The deal with Santander means that Popular’s tier-2 investors were dealt with in exactly the same way as its AT1 investors – they were written down to zero – although the tier-2 investors got the €1. This in effect removes any distinction between the two asset classes in resolution.
The temptation to wipe out anything that you can in resolution is understandable as it makes the bank more attractive to a potential buyer, but if this will always happen then why buy tier 2? You are getting paid more for the same risk with AT1.
All eyes are now on the tier-2 bonds of two other Spanish lenders: Liberbank, whose 6.875% €300 million tier-2 bonds traded below 81c on Friday – while a short selling ban was placed on its shares on Monday.
Another lender, Cajamar, also has a €300 million 7.75% tier-2 bond outstanding that is now trading below 90c.

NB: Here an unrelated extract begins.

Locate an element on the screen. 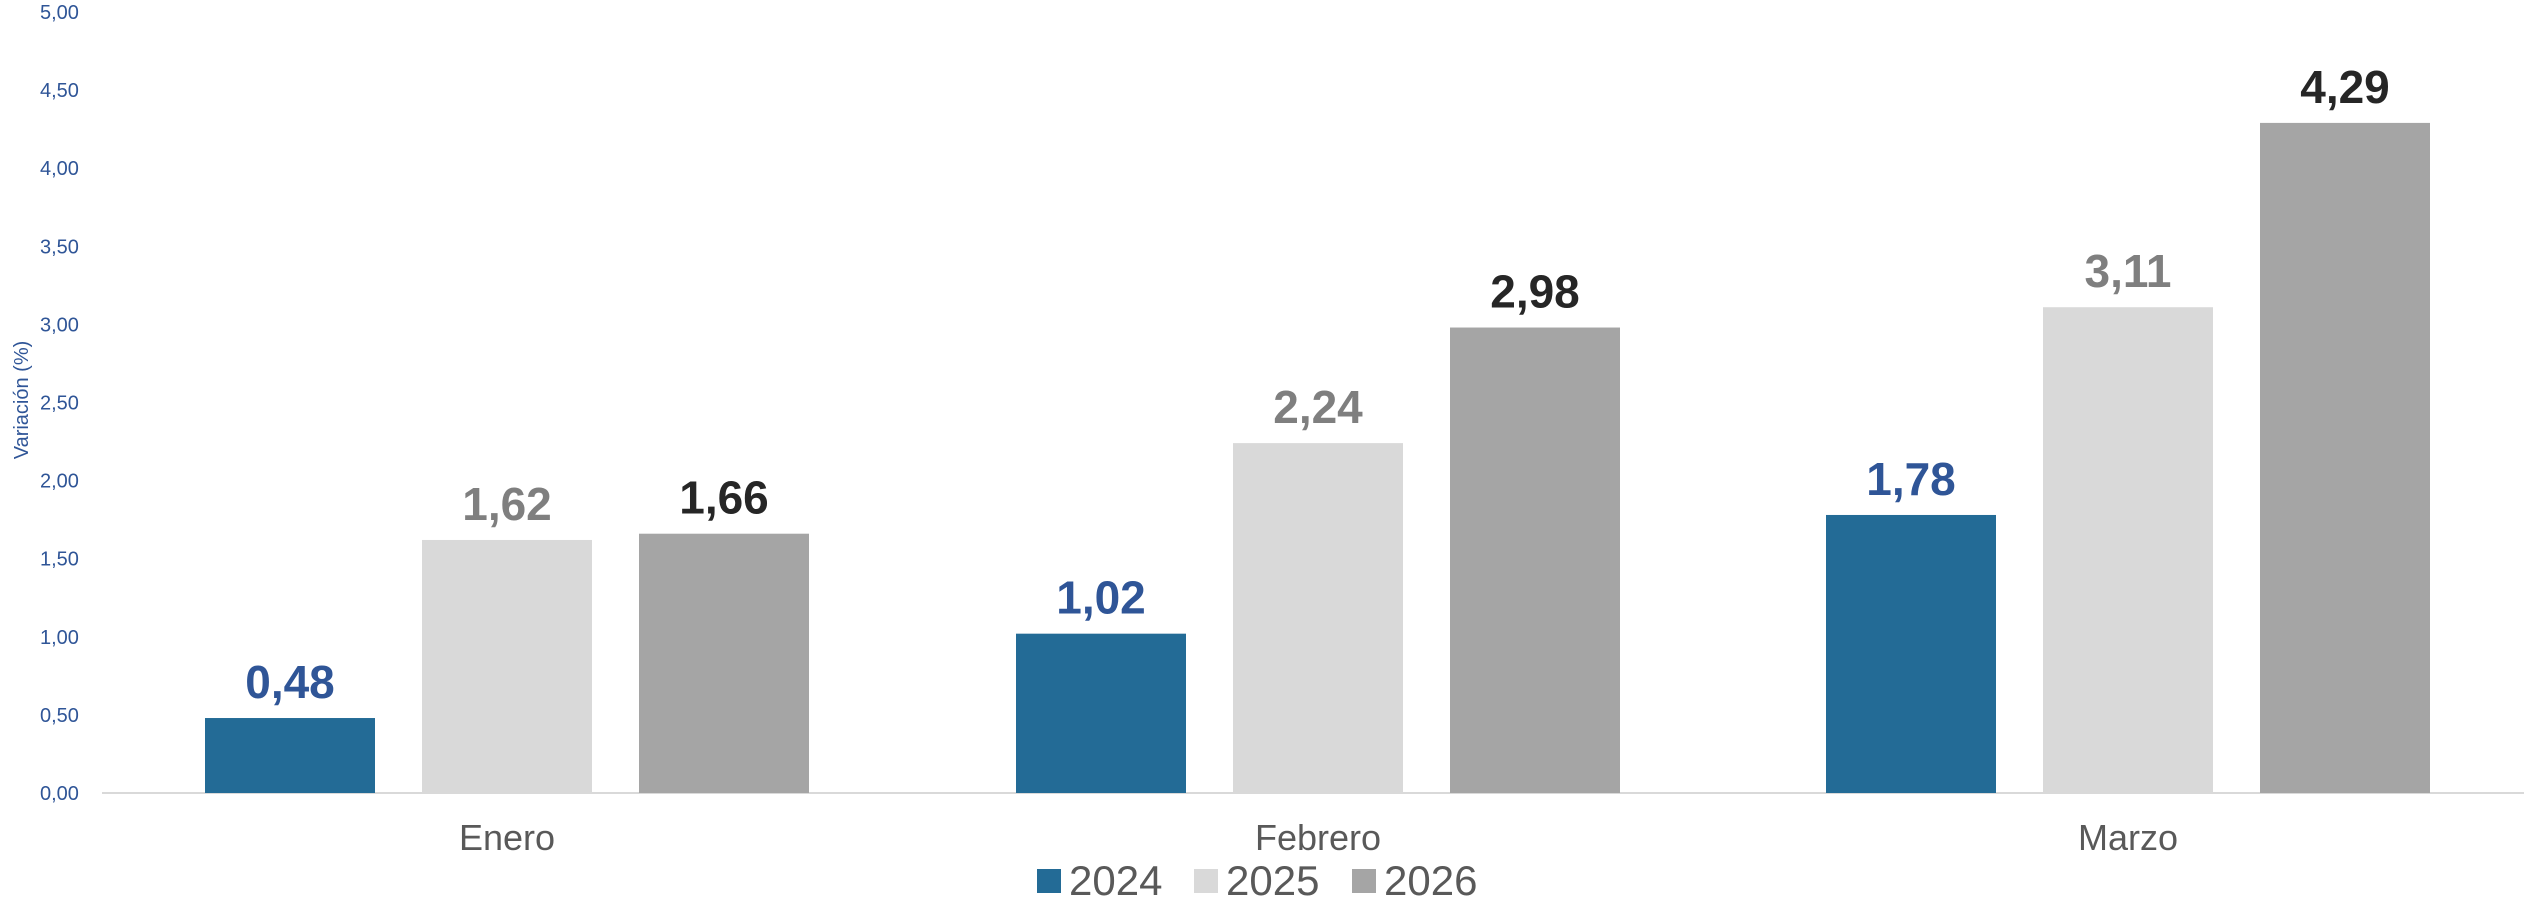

Popular’s tier 2s were trading at between 70c and 80c immediately before they became worthless.
What is key here is that Popular had yet to issue any new style bail-inable senior debt. If banks want investors to buy their tier-2 debt then in future, a resolution such as this might need to involve – very different – haircuts for both tier 2 and senior debt rather than oblivion for one and protection for the other; Popular’s senior bonds were up from 90c to 104c after the deal.
Although this takeover is a neat and straightforward demonstration of what investors can expect under BRRD, there needs to be a closer examination of the loss-absorbing hierarchy of tier 1 and tier 2 in the process. If they are the same then you don’t have a repayment waterfall – you have a lake.